(PROVIDED RECORDS Opens)
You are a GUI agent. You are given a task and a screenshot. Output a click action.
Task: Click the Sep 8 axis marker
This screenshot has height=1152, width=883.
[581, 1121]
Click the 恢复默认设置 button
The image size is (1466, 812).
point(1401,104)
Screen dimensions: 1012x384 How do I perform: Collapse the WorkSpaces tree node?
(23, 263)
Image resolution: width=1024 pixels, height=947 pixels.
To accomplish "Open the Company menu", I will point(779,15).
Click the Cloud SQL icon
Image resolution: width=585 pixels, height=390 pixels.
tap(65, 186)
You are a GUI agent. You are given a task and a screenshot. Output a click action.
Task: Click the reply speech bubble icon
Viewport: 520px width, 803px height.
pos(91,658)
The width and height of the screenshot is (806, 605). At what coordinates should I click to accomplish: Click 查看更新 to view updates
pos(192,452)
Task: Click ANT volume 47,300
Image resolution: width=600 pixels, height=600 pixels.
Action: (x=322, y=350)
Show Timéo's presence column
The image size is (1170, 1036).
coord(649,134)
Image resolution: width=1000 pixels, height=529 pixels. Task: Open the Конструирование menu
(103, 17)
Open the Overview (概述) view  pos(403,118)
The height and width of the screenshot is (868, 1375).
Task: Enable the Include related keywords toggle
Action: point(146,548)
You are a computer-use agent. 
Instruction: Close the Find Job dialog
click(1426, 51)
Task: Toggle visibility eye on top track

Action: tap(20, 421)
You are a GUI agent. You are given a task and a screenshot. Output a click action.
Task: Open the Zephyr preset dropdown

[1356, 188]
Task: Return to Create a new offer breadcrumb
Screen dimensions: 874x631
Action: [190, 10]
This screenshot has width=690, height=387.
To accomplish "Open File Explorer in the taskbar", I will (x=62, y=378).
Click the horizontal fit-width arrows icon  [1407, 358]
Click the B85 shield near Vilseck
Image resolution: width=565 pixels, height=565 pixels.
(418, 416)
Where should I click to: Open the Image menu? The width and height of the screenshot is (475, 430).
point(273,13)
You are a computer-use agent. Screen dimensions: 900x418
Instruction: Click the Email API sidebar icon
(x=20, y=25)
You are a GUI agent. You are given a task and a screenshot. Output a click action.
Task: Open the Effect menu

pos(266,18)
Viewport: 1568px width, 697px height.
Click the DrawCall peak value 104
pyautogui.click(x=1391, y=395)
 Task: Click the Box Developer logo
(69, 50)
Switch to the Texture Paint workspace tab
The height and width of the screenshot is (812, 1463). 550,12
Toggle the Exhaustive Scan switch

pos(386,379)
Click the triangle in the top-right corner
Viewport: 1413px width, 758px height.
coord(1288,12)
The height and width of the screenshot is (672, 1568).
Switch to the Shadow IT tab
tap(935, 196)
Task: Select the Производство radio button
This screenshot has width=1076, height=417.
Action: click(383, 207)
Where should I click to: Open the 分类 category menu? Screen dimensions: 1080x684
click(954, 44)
(PROVIDED RECORDS Closes)
*WORK TASK*:
Every line of the data above that contains the word "computer" should be counted; please give the total alone.

*EXERCISE SOLUTION*:
2